|Posted:||January 3, 2018 03:51 PM|
|From:||Representative Todd Stephens|
|To:||All House members|
|Subject:||Clarify Franchisor-Franchisee Relationship|
|Traditionally, franchisors have not generally been considered to be employers of a franchisee or a franchisee’s employees, unless the franchisor exercises direct and immediate control over the employment conditions of the franchisee.
In 2015, however, the National Labor Relations Board ruled that a franchisor can be considered a joint employer with the franchisee of the franchisee’s employees if it possesses sufficient control over the terms and conditions of employment.
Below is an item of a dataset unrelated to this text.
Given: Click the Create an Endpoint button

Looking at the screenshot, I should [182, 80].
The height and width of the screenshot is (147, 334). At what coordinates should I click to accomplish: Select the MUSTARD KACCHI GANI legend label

Under the ruling, sufficient control includes both indirect control and even a reserved right to control employment conditions.
This ruling set a dangerous precedent that could hold franchisors liable for a franchisee’s employees across a variety of labor laws, even where a franchisor has nothing to do with the employment conditions and daily operations of a franchisee.
I will be introducing legislation to address this issue by clarifying that for the purposes of various Pennsylvania laws, our Workers’ Compensation, Unemployment Compensation, Human Relations Act, Wage Payment and Collection, and Minimum Wage laws, a franchisor will not be considered an employer of a franchisee or a franchisee’s employees.
Please join me in cosponsoring this important piece of legislation.